**EXERCISE DIRECTIONS**
Restate the records exactly. Include all of them.
--- RECORDS SUPPLIED ---
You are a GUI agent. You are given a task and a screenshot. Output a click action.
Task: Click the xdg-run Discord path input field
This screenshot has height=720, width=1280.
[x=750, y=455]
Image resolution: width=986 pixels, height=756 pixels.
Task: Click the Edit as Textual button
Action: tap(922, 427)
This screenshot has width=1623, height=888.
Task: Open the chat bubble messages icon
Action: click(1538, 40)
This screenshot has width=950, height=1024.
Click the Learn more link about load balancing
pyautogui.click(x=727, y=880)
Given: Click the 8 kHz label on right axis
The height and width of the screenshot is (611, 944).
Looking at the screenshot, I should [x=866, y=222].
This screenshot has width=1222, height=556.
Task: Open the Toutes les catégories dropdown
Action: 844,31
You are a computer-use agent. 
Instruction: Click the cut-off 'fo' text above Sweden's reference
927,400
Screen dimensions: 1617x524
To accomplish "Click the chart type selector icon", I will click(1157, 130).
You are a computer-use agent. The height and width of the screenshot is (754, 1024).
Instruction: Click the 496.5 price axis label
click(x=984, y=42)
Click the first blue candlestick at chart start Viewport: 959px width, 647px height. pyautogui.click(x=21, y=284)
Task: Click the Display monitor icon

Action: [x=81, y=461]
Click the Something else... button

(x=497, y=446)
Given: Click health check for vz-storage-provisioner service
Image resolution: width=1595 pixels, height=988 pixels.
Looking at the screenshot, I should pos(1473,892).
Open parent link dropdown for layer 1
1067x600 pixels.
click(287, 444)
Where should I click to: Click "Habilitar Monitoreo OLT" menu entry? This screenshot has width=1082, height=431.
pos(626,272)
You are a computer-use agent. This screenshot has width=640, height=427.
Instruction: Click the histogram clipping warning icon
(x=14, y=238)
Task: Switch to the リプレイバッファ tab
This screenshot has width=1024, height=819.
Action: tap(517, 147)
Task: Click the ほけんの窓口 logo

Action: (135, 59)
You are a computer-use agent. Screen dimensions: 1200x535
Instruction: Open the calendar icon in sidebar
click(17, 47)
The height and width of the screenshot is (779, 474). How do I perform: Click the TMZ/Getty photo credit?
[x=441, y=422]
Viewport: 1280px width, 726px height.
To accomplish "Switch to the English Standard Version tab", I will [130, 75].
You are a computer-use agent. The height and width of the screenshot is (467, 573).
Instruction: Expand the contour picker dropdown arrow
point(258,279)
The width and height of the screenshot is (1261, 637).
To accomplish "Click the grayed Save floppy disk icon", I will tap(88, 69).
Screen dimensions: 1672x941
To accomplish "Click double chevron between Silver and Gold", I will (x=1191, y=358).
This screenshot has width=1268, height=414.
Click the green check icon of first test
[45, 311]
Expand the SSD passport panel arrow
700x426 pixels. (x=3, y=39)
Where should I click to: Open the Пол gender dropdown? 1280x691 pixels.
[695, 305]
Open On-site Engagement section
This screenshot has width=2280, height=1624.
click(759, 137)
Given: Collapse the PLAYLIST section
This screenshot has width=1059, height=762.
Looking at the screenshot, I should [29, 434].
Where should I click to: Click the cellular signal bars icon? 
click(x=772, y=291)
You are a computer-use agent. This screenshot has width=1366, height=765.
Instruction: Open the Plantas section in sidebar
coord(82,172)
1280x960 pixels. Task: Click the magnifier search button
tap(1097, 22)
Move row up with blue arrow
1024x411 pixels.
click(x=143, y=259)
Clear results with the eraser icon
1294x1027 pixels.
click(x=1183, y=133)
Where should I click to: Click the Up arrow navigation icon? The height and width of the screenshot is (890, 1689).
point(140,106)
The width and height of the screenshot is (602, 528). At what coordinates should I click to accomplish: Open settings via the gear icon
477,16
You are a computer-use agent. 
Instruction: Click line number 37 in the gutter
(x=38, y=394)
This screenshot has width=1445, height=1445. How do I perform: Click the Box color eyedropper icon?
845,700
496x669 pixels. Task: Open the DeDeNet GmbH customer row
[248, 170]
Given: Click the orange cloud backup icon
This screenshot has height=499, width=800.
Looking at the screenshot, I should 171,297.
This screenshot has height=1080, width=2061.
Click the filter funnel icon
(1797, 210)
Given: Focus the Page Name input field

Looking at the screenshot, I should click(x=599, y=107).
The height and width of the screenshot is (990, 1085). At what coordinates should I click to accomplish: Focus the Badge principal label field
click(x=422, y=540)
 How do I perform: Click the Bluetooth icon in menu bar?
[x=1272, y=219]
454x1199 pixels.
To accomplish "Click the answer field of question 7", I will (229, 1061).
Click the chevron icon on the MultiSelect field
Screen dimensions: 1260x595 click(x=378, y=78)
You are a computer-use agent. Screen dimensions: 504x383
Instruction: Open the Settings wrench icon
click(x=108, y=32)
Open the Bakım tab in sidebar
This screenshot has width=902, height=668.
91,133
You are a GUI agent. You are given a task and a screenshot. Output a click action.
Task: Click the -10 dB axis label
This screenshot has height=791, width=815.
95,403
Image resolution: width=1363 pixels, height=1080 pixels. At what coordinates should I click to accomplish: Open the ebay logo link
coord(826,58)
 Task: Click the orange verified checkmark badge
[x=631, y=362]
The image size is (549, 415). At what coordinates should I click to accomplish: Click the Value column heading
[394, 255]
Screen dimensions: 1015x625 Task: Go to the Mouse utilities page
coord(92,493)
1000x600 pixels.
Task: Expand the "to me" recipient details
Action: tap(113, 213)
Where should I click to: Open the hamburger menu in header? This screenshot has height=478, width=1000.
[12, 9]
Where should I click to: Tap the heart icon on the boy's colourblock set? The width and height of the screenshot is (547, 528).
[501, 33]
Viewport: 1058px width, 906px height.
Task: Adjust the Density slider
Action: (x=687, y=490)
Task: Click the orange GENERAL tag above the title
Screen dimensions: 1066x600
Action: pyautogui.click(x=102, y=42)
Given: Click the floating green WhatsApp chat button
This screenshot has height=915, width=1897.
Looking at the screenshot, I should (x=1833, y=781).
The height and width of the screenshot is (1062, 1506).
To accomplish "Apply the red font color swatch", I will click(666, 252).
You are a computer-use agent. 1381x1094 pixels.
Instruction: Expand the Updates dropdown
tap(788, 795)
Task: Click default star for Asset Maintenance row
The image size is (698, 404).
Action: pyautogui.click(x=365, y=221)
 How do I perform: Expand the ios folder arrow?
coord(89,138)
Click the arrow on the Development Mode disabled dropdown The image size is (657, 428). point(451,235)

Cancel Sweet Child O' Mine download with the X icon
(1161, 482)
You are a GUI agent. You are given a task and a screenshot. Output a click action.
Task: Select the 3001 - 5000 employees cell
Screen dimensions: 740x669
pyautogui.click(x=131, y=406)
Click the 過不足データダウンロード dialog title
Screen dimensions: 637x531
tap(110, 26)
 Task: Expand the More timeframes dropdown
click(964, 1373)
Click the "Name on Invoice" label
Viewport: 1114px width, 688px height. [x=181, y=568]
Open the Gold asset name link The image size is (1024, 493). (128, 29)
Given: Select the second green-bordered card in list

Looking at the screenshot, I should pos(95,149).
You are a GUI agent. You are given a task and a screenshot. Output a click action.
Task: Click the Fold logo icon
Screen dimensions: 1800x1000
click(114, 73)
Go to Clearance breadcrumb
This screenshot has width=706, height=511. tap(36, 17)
---
**ANSWER BOX**
You are a GUI agent. You are given a task and a screenshot. Output a click action.
Task: Click the xdg-run Discord path input field
This screenshot has height=720, width=1280.
[x=750, y=455]
Image resolution: width=986 pixels, height=756 pixels.
Task: Click the Edit as Textual button
Action: tap(922, 427)
This screenshot has width=1623, height=888.
Task: Open the chat bubble messages icon
Action: click(1538, 40)
This screenshot has width=950, height=1024.
Click the Learn more link about load balancing
pyautogui.click(x=727, y=880)
Given: Click the 8 kHz label on right axis
The height and width of the screenshot is (611, 944).
Looking at the screenshot, I should [x=866, y=222].
This screenshot has width=1222, height=556.
Task: Open the Toutes les catégories dropdown
Action: 844,31
You are a computer-use agent. 
Instruction: Click the cut-off 'fo' text above Sweden's reference
927,400
Screen dimensions: 1617x524
To accomplish "Click the chart type selector icon", I will click(1157, 130).
You are a computer-use agent. The height and width of the screenshot is (754, 1024).
Instruction: Click the 496.5 price axis label
click(x=984, y=42)
Click the first blue candlestick at chart start Viewport: 959px width, 647px height. pyautogui.click(x=21, y=284)
Task: Click the Display monitor icon

Action: [x=81, y=461]
Click the Something else... button

(x=497, y=446)
Given: Click health check for vz-storage-provisioner service
Image resolution: width=1595 pixels, height=988 pixels.
Looking at the screenshot, I should pos(1473,892).
Open parent link dropdown for layer 1
1067x600 pixels.
click(287, 444)
Where should I click to: Click "Habilitar Monitoreo OLT" menu entry? This screenshot has width=1082, height=431.
pos(626,272)
You are a computer-use agent. This screenshot has width=640, height=427.
Instruction: Click the histogram clipping warning icon
(x=14, y=238)
Task: Switch to the リプレイバッファ tab
This screenshot has width=1024, height=819.
Action: tap(517, 147)
Task: Click the ほけんの窓口 logo

Action: (135, 59)
You are a computer-use agent. Screen dimensions: 1200x535
Instruction: Open the calendar icon in sidebar
click(17, 47)
The height and width of the screenshot is (779, 474). How do I perform: Click the TMZ/Getty photo credit?
[x=441, y=422]
Viewport: 1280px width, 726px height.
To accomplish "Switch to the English Standard Version tab", I will [130, 75].
You are a computer-use agent. The height and width of the screenshot is (467, 573).
Instruction: Expand the contour picker dropdown arrow
point(258,279)
The width and height of the screenshot is (1261, 637).
To accomplish "Click the grayed Save floppy disk icon", I will tap(88, 69).
Screen dimensions: 1672x941
To accomplish "Click double chevron between Silver and Gold", I will (x=1191, y=358).
This screenshot has width=1268, height=414.
Click the green check icon of first test
[45, 311]
Expand the SSD passport panel arrow
700x426 pixels. (x=3, y=39)
Where should I click to: Open the Пол gender dropdown? 1280x691 pixels.
[695, 305]
Open On-site Engagement section
This screenshot has width=2280, height=1624.
click(759, 137)
Given: Collapse the PLAYLIST section
This screenshot has width=1059, height=762.
Looking at the screenshot, I should [29, 434].
Where should I click to: Click the cellular signal bars icon? 
click(x=772, y=291)
You are a computer-use agent. This screenshot has width=1366, height=765.
Instruction: Open the Plantas section in sidebar
coord(82,172)
1280x960 pixels. Task: Click the magnifier search button
tap(1097, 22)
Move row up with blue arrow
1024x411 pixels.
click(x=143, y=259)
Clear results with the eraser icon
1294x1027 pixels.
click(x=1183, y=133)
Where should I click to: Click the Up arrow navigation icon? The height and width of the screenshot is (890, 1689).
point(140,106)
The width and height of the screenshot is (602, 528). At what coordinates should I click to accomplish: Open settings via the gear icon
477,16
You are a computer-use agent. 
Instruction: Click line number 37 in the gutter
(x=38, y=394)
This screenshot has width=1445, height=1445. How do I perform: Click the Box color eyedropper icon?
845,700
496x669 pixels. Task: Open the DeDeNet GmbH customer row
[248, 170]
Given: Click the orange cloud backup icon
This screenshot has height=499, width=800.
Looking at the screenshot, I should 171,297.
This screenshot has height=1080, width=2061.
Click the filter funnel icon
(1797, 210)
Given: Focus the Page Name input field

Looking at the screenshot, I should click(x=599, y=107).
The height and width of the screenshot is (990, 1085). At what coordinates should I click to accomplish: Focus the Badge principal label field
click(x=422, y=540)
 How do I perform: Click the Bluetooth icon in menu bar?
[x=1272, y=219]
454x1199 pixels.
To accomplish "Click the answer field of question 7", I will (229, 1061).
Click the chevron icon on the MultiSelect field
Screen dimensions: 1260x595 click(x=378, y=78)
You are a computer-use agent. Screen dimensions: 504x383
Instruction: Open the Settings wrench icon
click(x=108, y=32)
Open the Bakım tab in sidebar
This screenshot has width=902, height=668.
91,133
You are a GUI agent. You are given a task and a screenshot. Output a click action.
Task: Click the -10 dB axis label
This screenshot has height=791, width=815.
95,403
Image resolution: width=1363 pixels, height=1080 pixels. At what coordinates should I click to accomplish: Open the ebay logo link
coord(826,58)
 Task: Click the orange verified checkmark badge
[x=631, y=362]
The image size is (549, 415). At what coordinates should I click to accomplish: Click the Value column heading
[394, 255]
Screen dimensions: 1015x625 Task: Go to the Mouse utilities page
coord(92,493)
1000x600 pixels.
Task: Expand the "to me" recipient details
Action: tap(113, 213)
Where should I click to: Open the hamburger menu in header? This screenshot has height=478, width=1000.
[12, 9]
Where should I click to: Tap the heart icon on the boy's colourblock set? The width and height of the screenshot is (547, 528).
[501, 33]
Viewport: 1058px width, 906px height.
Task: Adjust the Density slider
Action: (x=687, y=490)
Task: Click the orange GENERAL tag above the title
Screen dimensions: 1066x600
Action: pyautogui.click(x=102, y=42)
Given: Click the floating green WhatsApp chat button
This screenshot has height=915, width=1897.
Looking at the screenshot, I should (x=1833, y=781).
The height and width of the screenshot is (1062, 1506).
To accomplish "Apply the red font color swatch", I will click(666, 252).
You are a computer-use agent. 1381x1094 pixels.
Instruction: Expand the Updates dropdown
tap(788, 795)
Task: Click default star for Asset Maintenance row
The image size is (698, 404).
Action: pyautogui.click(x=365, y=221)
 How do I perform: Expand the ios folder arrow?
coord(89,138)
Click the arrow on the Development Mode disabled dropdown The image size is (657, 428). point(451,235)

Cancel Sweet Child O' Mine download with the X icon
(1161, 482)
You are a GUI agent. You are given a task and a screenshot. Output a click action.
Task: Select the 3001 - 5000 employees cell
Screen dimensions: 740x669
pyautogui.click(x=131, y=406)
Click the 過不足データダウンロード dialog title
Screen dimensions: 637x531
tap(110, 26)
 Task: Expand the More timeframes dropdown
click(964, 1373)
Click the "Name on Invoice" label
Viewport: 1114px width, 688px height. [x=181, y=568]
Open the Gold asset name link The image size is (1024, 493). (128, 29)
Given: Select the second green-bordered card in list

Looking at the screenshot, I should pos(95,149).
You are a GUI agent. You are given a task and a screenshot. Output a click action.
Task: Click the Fold logo icon
Screen dimensions: 1800x1000
click(114, 73)
Go to Clearance breadcrumb
This screenshot has width=706, height=511. tap(36, 17)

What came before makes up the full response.